Tuesday, March 02, 2010

Coffee, Tea, Or?

Now, I know that the Tea Party movement is the creation of some cynical bastards anxious to purify the Republican Party, but the fact is it worked. There's a lot of free floating angst and some definite anger that has been visited on a great number of Americans during this time of economic turmoil. While many have lost their jobs and their homes, they have seen the agents who caused the turmoil keep their jobs and be rewarded with huge bonuses paid for to a large extent by government bail-out money. That they would respond to the offering of scapegoats should come as no surprise.

But I must admit that I was surprised by the latest response to all that anxiety and anger, the Coffee Party.

From the NY Times:

Fed up with government gridlock, but put off by the flavor of the Tea Party, people in cities across the country are offering an alternative: the Coffee Party.

Growing through a Facebook page, the party pledges to “support leaders who work toward positive solutions, and hold accountable those who obstruct them.”

It had nearly 40,000 members as of Monday afternoon, but the numbers were growing quickly — about 11,000 people had signed on as fans since the morning. ...

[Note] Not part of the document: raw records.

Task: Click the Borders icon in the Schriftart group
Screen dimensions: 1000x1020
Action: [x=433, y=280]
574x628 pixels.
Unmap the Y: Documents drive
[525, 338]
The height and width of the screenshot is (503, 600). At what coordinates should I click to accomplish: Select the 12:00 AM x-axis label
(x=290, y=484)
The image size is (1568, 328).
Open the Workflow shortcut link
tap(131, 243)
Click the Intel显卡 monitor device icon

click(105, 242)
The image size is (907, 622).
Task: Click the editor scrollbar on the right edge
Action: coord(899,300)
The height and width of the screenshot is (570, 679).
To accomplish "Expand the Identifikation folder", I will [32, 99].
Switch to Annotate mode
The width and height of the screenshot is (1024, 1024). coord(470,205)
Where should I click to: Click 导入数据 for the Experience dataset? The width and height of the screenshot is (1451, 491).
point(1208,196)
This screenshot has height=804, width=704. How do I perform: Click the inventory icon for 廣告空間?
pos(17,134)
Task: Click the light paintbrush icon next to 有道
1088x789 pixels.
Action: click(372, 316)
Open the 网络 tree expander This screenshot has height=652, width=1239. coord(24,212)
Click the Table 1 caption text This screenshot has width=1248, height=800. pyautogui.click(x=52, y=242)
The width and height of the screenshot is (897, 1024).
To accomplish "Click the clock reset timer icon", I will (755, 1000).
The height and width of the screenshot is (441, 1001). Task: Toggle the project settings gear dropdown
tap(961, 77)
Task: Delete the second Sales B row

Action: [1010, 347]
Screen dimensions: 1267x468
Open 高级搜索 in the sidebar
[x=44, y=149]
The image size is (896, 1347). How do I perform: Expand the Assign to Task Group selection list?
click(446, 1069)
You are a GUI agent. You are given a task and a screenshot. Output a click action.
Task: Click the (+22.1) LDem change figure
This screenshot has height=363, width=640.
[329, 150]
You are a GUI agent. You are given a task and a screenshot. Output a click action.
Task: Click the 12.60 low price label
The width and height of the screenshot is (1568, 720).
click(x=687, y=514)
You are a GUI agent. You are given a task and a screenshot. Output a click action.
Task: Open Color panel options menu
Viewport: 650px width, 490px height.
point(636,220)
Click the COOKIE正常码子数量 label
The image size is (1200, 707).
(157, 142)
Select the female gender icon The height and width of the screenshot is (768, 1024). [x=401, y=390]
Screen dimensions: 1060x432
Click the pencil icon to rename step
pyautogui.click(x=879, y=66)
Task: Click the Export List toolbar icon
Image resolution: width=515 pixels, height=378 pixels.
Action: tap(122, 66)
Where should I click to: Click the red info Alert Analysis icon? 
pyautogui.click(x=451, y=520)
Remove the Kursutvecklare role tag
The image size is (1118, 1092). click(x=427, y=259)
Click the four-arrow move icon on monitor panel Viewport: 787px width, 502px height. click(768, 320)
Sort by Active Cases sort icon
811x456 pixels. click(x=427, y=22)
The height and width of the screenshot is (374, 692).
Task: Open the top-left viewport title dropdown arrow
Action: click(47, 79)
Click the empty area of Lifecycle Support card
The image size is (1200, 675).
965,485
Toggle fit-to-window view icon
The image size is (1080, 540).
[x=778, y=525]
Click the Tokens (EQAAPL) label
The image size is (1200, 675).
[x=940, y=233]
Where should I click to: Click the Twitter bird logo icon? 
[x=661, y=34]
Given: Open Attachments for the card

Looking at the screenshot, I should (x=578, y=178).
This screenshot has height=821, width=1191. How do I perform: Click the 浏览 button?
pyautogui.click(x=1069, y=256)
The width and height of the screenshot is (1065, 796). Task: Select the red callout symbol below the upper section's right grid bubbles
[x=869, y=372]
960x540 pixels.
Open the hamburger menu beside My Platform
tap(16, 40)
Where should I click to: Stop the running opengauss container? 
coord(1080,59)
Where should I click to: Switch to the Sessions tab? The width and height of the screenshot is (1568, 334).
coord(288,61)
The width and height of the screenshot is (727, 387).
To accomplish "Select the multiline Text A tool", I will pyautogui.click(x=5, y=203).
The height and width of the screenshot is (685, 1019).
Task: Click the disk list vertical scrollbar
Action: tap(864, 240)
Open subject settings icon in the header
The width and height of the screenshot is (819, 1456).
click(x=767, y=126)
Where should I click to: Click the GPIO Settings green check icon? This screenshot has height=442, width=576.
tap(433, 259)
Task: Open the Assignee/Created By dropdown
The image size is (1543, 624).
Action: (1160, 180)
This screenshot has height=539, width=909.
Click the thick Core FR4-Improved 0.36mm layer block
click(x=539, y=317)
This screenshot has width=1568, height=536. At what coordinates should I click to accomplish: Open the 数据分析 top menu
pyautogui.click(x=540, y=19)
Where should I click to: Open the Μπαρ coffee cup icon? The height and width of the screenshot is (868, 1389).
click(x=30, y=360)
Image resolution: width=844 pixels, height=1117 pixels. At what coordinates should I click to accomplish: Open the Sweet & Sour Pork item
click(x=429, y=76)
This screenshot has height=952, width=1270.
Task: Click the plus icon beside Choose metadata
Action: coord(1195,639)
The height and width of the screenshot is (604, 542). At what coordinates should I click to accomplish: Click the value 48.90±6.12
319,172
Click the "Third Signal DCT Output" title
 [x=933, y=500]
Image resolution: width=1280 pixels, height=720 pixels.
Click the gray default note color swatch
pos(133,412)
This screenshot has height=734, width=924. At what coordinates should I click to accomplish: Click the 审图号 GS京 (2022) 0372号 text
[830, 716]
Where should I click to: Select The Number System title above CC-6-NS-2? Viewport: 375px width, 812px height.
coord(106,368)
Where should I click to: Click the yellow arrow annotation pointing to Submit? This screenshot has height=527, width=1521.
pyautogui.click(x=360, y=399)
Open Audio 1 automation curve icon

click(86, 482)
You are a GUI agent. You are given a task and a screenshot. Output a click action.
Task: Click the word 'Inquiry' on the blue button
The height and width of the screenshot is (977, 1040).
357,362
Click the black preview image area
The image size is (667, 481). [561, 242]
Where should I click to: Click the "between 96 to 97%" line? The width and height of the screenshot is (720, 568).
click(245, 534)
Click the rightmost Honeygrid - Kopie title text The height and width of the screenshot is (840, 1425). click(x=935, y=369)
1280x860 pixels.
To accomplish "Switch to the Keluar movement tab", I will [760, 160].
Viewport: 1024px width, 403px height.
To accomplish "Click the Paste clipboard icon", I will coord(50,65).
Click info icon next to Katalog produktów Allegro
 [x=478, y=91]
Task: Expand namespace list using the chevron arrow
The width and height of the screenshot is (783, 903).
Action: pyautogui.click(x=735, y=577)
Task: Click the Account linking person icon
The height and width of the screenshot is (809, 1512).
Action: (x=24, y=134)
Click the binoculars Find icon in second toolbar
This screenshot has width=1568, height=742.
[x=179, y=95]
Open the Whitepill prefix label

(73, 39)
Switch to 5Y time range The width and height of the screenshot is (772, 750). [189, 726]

The slogan is “Wake Up and Stand Up.” The mission statement declares that the federal government is “not the enemy of the people, but the expression of our collective will, and that we must participate in the democratic process in order to address the challenges we face as Americans.”
[Emphasis added]

The creator of the Coffee Party is Annabel Park, a documentary filmmaker. Although she admits the Coffee Party is at least partially a reaction to the Tea Party, she suggests that it is more. She also acknowledges that the two movements actually share some concerns, primarily that of a desire for fiscal responsibility and a frustration with Congress. That said, Ms. Park has what I consider to be a much healthier approach to citizen activism:

he Tea Party argues for stripping the federal government of many of its roles, and that if government has to be involved, it should be mostly state governments.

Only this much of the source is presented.